-- ZITIERTER ABSCHNITT --
——————
Sehr geehrter Herr Kirschner,

vielen Dank für Ihre Frage. Jeder*r Bundestagsabgeordnete ist im Grundsatz frei in seiner Entscheidung, wie er oder sie über etwas abstimmt. In der Bundestagsfraktion wird zu allen Punkten, die in einer laufenden Sitzungswoche abgestimmt werden diskutiert und eine gemeinsame Position dazu (per Abstimmung in der Sitzung) gefasst. Da diese Position jeweils demokratisch zustande gekommen ist, sind die Mitglieder der Fraktion angehalten, entsprechend dem Votum auch im Plenum abzustimmen. Wer dies nicht möchte, teilt dies persönlich und begründet dem Fraktionsvorstand mit und stimmt dann im Plenum gegen das Votum der Fraktion ab. Das zum geheimnisumwobenen "Fraktionszwang". Ein Fraktionsvotum an das man sich halten sollte gibt es im Übrigen NICHT bei Abstimmungen, die sehr stark die persönlichen ethischen Vorstellungen betreffen. So z.B. bei der Organspende oder Auslandseinsätzen der Bundeswehr.

Meine Abstimmungsentscheidungen treffe ich nach Abwägung aller mir vorliegenden Fakten und Argumente und habe auch eine umfassende und langjährige gesetzgeberische Erfahrung, um Entwürfe und Anträge verstehen, einordnen und bewerten zu können. Auch die Diskussionen in der Fraktion und den Fachausschüssen sind hilfreich.

Die heutige Verabschiedung der Neufassung des Infektionsschutzgesetzes begrüße ich sehr! Warum das Gesetz weder das Parlament "entmachtet", noch Grundrechte neu oder stärker einschränkt, erläutere ich Ihnen gerne:

Das Infektionsschutzgesetz in seiner bisherigen Fassung ermächtigte schon immer die Länder, die notwendigen Maßnahmen zum Schutz der Gesundheit und zur Eindämmung der Corona-Pandemie mittels Verordnungen festzulegen. Diese Maßnahmen griffen teilweise erheblich in Freiheitsrechte ein – siehe „Lockdown“ im Frühjahr und die vielen Einzelregelungen seither bis hin zum jetzigen „Lockdown light“. All die ergriffenen Maßnahmen fußen auf dem ursprünglichen Infektionsschutzgesetz und sind in der großen Mehrzahl auch höchstrichterlich als verfassungskonform bestätigt worden. Jedoch wurde und wird immer wieder auch von Kritikern wie Befürwortern von einzelnen Maßnahmen bemängelt, dass im Infektionsschutzgesetz bislang zu „dünn“ formuliert ist, was sich der Gesetzgeber unter „geeigneten Maßnahmen“ im Einzelnen vorstellt. Diese Interpretation blieb bis heute den Länderregierungen vorbehalten und führte auch zu den s. g. Flickenteppichen bei Maßnahmen.
——————
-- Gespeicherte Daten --
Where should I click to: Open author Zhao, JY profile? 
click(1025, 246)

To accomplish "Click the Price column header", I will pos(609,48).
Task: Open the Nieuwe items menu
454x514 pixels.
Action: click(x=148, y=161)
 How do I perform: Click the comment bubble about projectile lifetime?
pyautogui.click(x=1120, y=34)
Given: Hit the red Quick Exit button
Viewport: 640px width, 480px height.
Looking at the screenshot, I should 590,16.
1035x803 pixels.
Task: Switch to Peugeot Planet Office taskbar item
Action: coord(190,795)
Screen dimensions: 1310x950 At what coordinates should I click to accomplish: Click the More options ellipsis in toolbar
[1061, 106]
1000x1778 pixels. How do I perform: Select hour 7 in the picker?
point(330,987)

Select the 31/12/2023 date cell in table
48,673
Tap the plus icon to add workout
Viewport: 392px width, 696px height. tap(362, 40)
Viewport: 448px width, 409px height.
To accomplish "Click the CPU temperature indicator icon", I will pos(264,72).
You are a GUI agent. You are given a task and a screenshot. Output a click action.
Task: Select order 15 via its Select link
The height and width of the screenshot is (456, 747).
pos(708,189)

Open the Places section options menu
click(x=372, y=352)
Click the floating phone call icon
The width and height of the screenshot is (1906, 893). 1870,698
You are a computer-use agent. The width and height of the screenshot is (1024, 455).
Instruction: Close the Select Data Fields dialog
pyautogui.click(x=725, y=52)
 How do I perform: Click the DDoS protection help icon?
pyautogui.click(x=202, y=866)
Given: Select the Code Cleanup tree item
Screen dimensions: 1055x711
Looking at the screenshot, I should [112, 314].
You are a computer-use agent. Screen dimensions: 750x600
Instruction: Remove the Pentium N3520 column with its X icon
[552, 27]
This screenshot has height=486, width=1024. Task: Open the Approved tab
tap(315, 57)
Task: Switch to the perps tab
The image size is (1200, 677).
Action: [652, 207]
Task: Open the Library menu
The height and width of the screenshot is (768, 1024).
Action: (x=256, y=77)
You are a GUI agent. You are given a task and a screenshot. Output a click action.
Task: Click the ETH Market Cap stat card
——————
-- AUFGABEN ZUR ÜBUNG --
- a) Übertragen Sie aus dem Antwortschreiben wortgetreu den Abschnitt, der mit „Meine Abstimmungsentscheidungen treffe“ beginnt und bis „Fachausschüssen sind hilfreich.“ reicht.
- b) Beantworten Sie anhand des Antwortschreibens:
(i) Bei welcher Art von Abstimmungen gibt es kein Fraktionsvotum, an das man sich halten sollte?
(ii) Wem teilt ein Fraktionsmitglied mit, dass es gegen das Votum der Fraktion stimmen möchte?
(iii) Wem blieb die Interpretation der „geeigneten Maßnahmen“ bis heute vorbehalten?
Die Datensätze sind eigenständiges Material.

-- GELÖSTE ÜBUNG --
- a)
Meine Abstimmungsentscheidungen treffe ich nach Abwägung aller mir vorliegenden Fakten und Argumente und habe auch eine umfassende und langjährige gesetzgeberische Erfahrung, um Entwürfe und Anträge verstehen, einordnen und bewerten zu können. Auch die Diskussionen in der Fraktion und den Fachausschüssen sind hilfreich.

- b)
(i) Bei Abstimmungen, die sehr stark die persönlichen ethischen Vorstellungen betreffen, z. B. zur Organspende oder zu Auslandseinsätzen der Bundeswehr.
(ii) Dem Fraktionsvorstand, persönlich und mit Begründung.
(iii) Den Länderregierungen.